校正の存在価値を再認識する
この文章もまた、校正されている。
通常、編集者の手に渡った原稿はゲラになった段階で校正者のチェックが書き入れられ、筆者のもとへ戻される。赤字のないゲラは(たぶん)ない。誤字脱字、数字、語法、引用部分の写し間違い、事実関係……校正者の仔細な点検があればこそ文章は整い、世の中へ出てゆく。私など、もしあのときあの指摘がなかったら、と想像しただけで血の気が引く件は、自慢じゃないが、いくつもある。
文章は、いわば校正者との「共同作」だ。しかし、読まれる段階では赤字の痕跡は失せ、当初から整っていたかのよう。その一方、インターネットの普及によって校正が省かれ、誤字脱字や変換ミス、事実誤認、デマも横行している。
「文化の衰退」。ノンフィクション作家の著者は、こう断じる。では、校正によって文化はどのように継承され、育まれてきたのか。現場の校正者に取材を進め、彼らの仕事の内実に光を当ててゆく。

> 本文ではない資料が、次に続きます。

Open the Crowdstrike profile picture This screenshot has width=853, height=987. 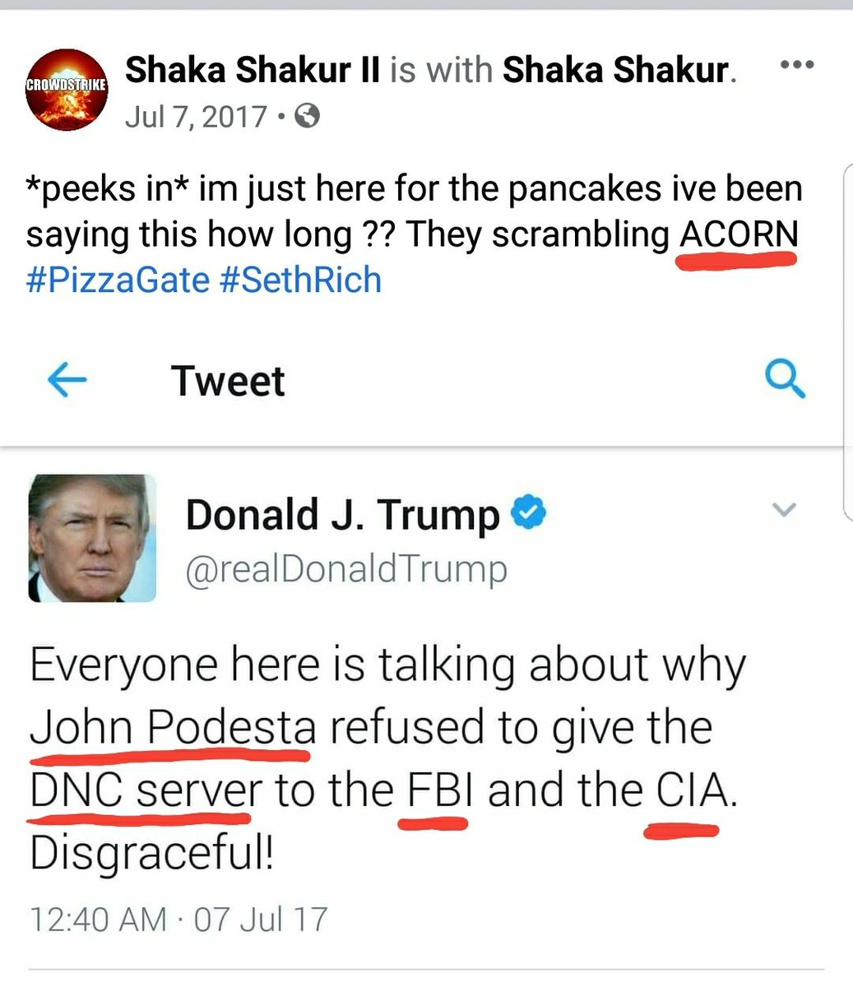point(67,89)
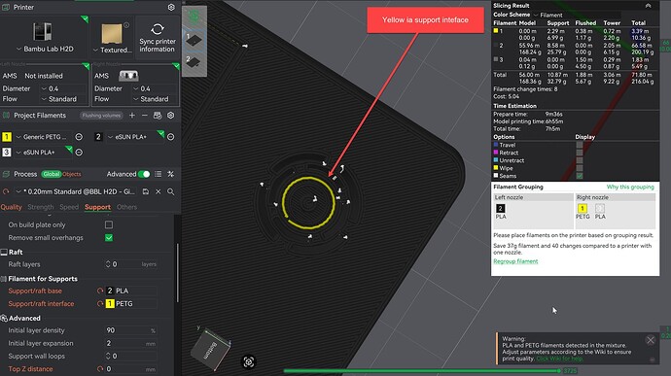Select plate 2 thumbnail
The image size is (671, 376).
tap(194, 61)
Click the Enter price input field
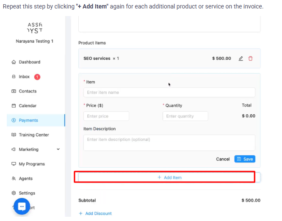 pyautogui.click(x=106, y=116)
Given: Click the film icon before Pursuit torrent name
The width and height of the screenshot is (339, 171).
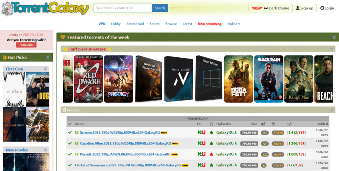Looking at the screenshot, I should (x=77, y=154).
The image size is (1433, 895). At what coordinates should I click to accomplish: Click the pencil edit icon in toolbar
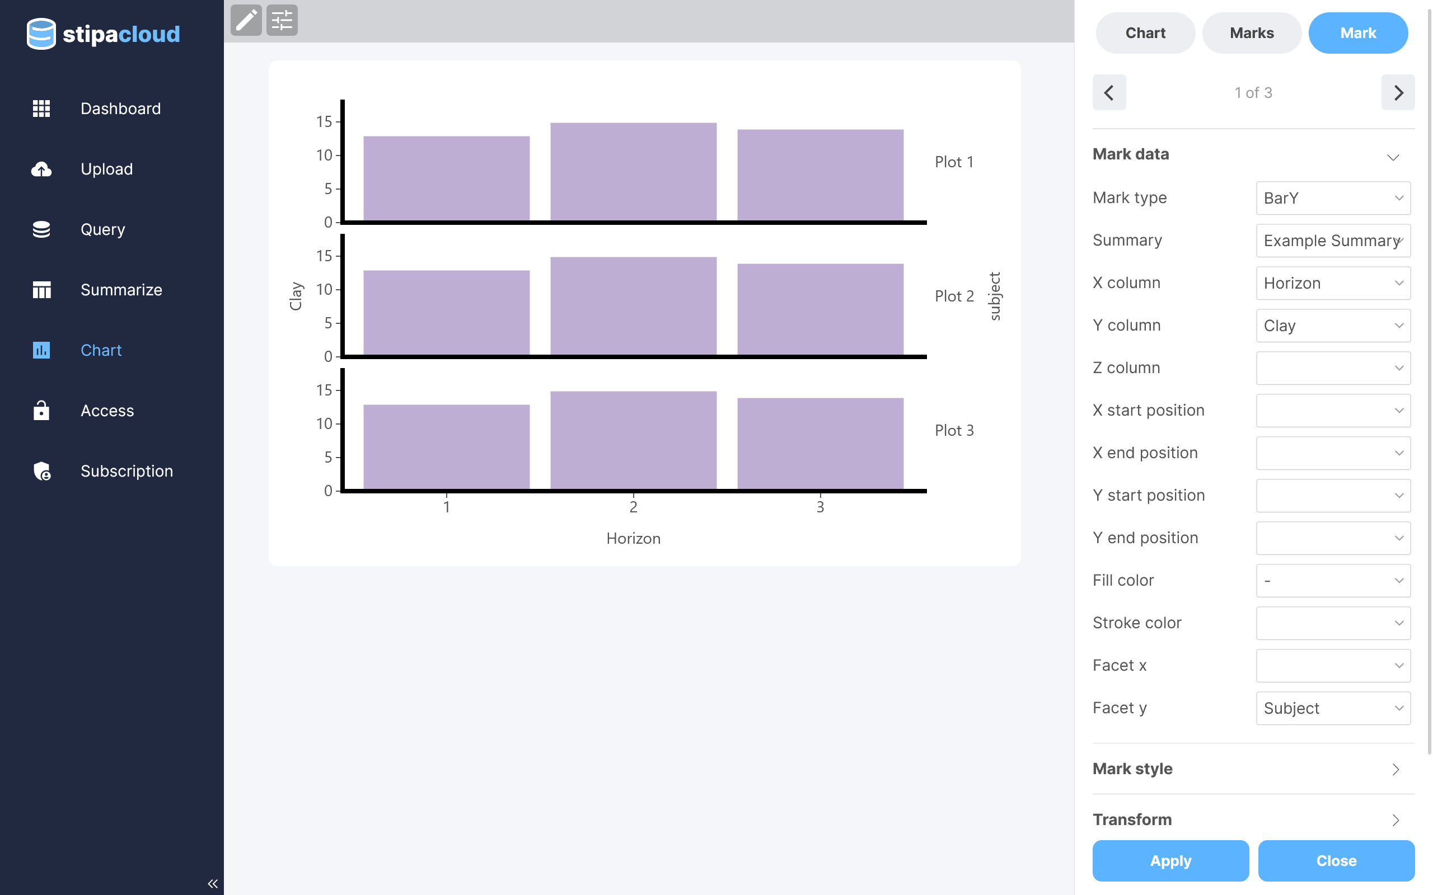point(246,20)
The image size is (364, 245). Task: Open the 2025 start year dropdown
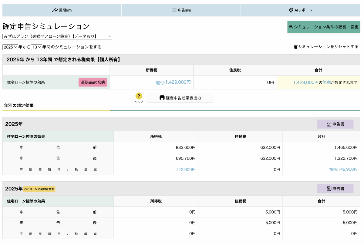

冒頭に登場するキャリア25年以上のベテラン校正者は言う。
「私が常に思っているのは、この本で不当に不利益を被ったり、傷ついたりする人があってはならないということです。間違いは不利益をもたらします」
また、国語辞典『言海』を270点も揃えているという校正者によれば“校正とは文章を理解するのではなく、辞書を駆使して一字一字を切断、徹底的に「確認」すること”。新聞社のなかでもとりわけ校正に注力した大阪毎日新聞社には、同社校正部編『校正の研究』なる読本があるという。これを紐解いた著者は、校正の極意は「忠実と義務」「もしや日本の校正は武士道に通じているのだろうか」。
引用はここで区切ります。